動揺しながらも、いつか政宗様があの赤い川に立つ日が来たならば
共に飲まれようとも、その手をとると改めて思うのです。
乗る馬の顔を撫でてやり、小十郎の熱のある手を反芻して
茶化しても心が波立つ政宗様でした。
色っぽい事は何一つないんですよ!!本当に!!
でもまた脳内で帝王と中井さんのお声を再生すると
これがもう悶えずにいられるかっていう!!!
こういうのは便利な頭で良かったなぁって思います。

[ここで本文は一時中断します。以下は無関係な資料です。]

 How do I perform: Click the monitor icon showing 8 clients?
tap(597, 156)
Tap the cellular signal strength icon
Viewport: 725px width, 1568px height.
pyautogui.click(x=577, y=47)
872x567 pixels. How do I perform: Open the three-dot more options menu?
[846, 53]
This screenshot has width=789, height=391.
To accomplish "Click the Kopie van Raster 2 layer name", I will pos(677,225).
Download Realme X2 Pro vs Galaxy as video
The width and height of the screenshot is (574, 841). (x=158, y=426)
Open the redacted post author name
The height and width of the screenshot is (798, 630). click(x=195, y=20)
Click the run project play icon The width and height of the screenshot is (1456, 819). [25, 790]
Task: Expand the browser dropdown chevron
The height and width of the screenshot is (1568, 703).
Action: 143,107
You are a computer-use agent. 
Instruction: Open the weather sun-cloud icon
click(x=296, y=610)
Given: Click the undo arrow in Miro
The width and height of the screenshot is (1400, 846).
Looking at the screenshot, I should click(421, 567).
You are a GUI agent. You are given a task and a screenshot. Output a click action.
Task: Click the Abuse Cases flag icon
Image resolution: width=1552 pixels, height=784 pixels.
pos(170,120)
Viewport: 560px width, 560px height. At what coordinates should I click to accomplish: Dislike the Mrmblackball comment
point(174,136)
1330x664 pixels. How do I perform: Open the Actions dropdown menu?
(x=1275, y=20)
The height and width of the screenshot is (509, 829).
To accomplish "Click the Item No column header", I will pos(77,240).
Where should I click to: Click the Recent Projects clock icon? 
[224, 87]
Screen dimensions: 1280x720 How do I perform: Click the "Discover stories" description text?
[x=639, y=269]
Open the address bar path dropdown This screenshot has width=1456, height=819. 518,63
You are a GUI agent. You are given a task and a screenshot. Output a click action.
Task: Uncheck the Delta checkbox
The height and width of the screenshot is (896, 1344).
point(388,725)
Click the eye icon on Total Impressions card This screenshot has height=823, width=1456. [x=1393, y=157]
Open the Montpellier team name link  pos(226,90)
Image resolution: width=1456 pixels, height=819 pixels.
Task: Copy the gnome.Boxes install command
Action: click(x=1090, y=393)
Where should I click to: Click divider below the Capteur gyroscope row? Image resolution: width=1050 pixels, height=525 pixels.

(こういうのだけ!は)
内表紙の華の和柄が美しいですし、
心配性すぎる小十郎が愛しくてかなわんのです。
少し短めですが、丁寧な鉛筆描きで
勿論モノクロだと言うのに暗い赤い川の色が浮かんでくるようでした。
シリアスなんだけど、ほんの少しの笑いを入れて下さって
尚更心にずしっとくる九號さんです!!
小十郎には戦の前に必ず見る夢がある。
赤い岸辺に立つ政宗を引き留めようとするのだが、叶わず、政宗は川面の下へと消えてしまう。
この度の戦の前にも同じ夢を見た小十郎。
不安や恐怖を抱えたまま、出立の日を迎える。
その日はまさに戦日和の晴天で、寝不足の小十郎を明るくからかう政宗。まるで小十郎の心配を取り除こうともしているような…
夢の場面と政宗が去っていく姿が重なり、政宗をつい引き留めてしまう小十郎は、正に戦場に夫や恋人を送り出す妻や女たちのようで、政宗を心配している小十郎に萌えました。